begin SOURCE EXCERPT

What is an IEP and when is it needed?

What is an IEP plan?

An Individual Education Program (IEP) is a written legal document or plan that includes specific goals and guidelines designed to help a child with a disability overcome obstacles and assisting students in making progress and succeeding in school. Since this was designed under a federal law, eligible children in public schools and charter school may be given an IEP plan Private schools have another similar plan, also known as the Individual services Plan.

The program usually takes place in the school but may also include visits to a specialist. If a child is determined to be eligible for an IEP plan, services are provided free to the child's family. Parents and educators will work together to build a plan suited to the child's individual needs.

How to determine if a child needs an IEP plan

If a child isn't performing to grade-level standards in their classes, the child may need an IEP plan. It's important to find out why they are having trouble to see if they qualify for the plan. A variety of things can impact a child's performance in school. The federal law can allow students as early 3 years of age (pre-schoolers) to receive an IEP. You do not need a referral and can request a free evaluation of your child from your state's early intervention program. Believe it or not, you can request this from infancy to age 3.

end SOURCE EXCERPT
begin GIVEN MATERIAL

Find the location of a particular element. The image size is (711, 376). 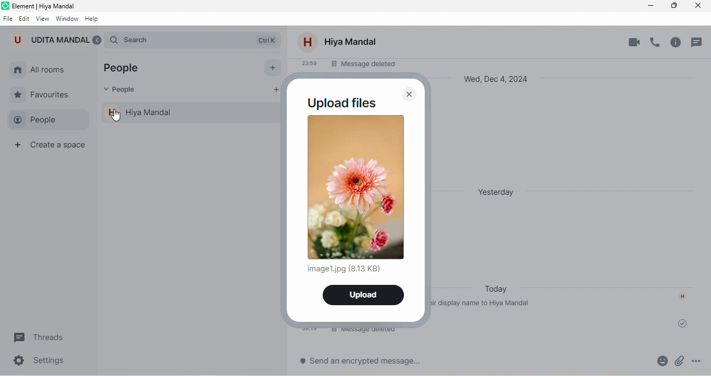

video call is located at coordinates (634, 42).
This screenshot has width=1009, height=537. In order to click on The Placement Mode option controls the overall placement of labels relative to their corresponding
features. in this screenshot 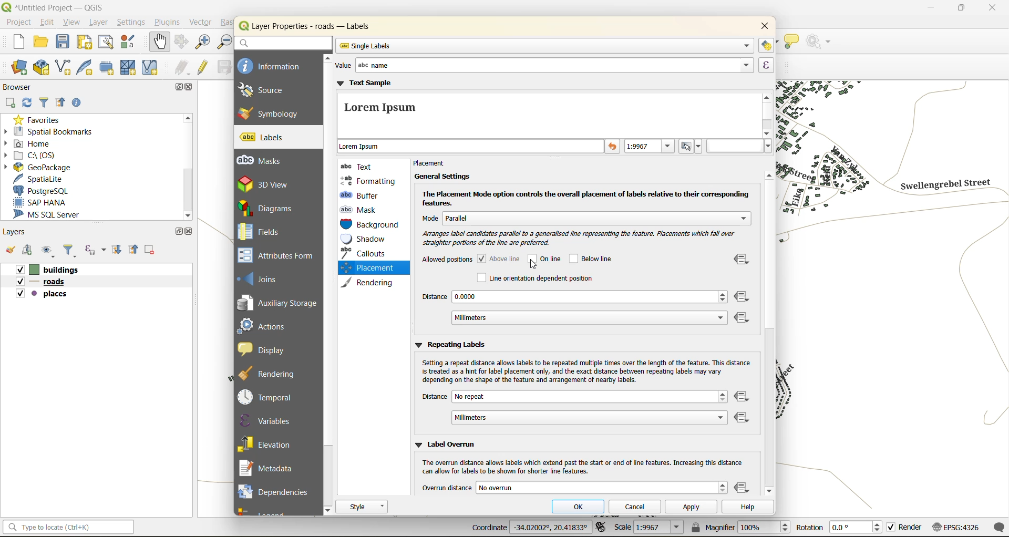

end GIVEN MATERIAL

◆ SET TASKS
[1] Could you reproduce the passage from the IEP explainer, from "What is an IEP plan?" up to and including "Individual services Plan."?
[2] Can you turn the paragraph of the IEP explainer that begins "If a child isn't performing" into a short bulleted list that keeps its main facts?

◆ OUTPUTS BY TASK
[1]
What is an IEP plan?

An Individual Education Program (IEP) is a written legal document or plan that includes specific goals and guidelines designed to help a child with a disability overcome obstacles and assisting students in making progress and succeeding in school. Since this was designed under a federal law, eligible children in public schools and charter school may be given an IEP plan Private schools have another similar plan, also known as the Individual services Plan.

[2]
- A child not meeting grade-level standards in class may need an IEP plan.
- Finding out why the child is struggling shows whether they qualify, since many things can affect school performance.
- Under federal law, children as young as 3 (preschoolers) can receive an IEP.
- No referral is needed. Parents can request a free evaluation from their state's early intervention program, starting from infancy up to age 3.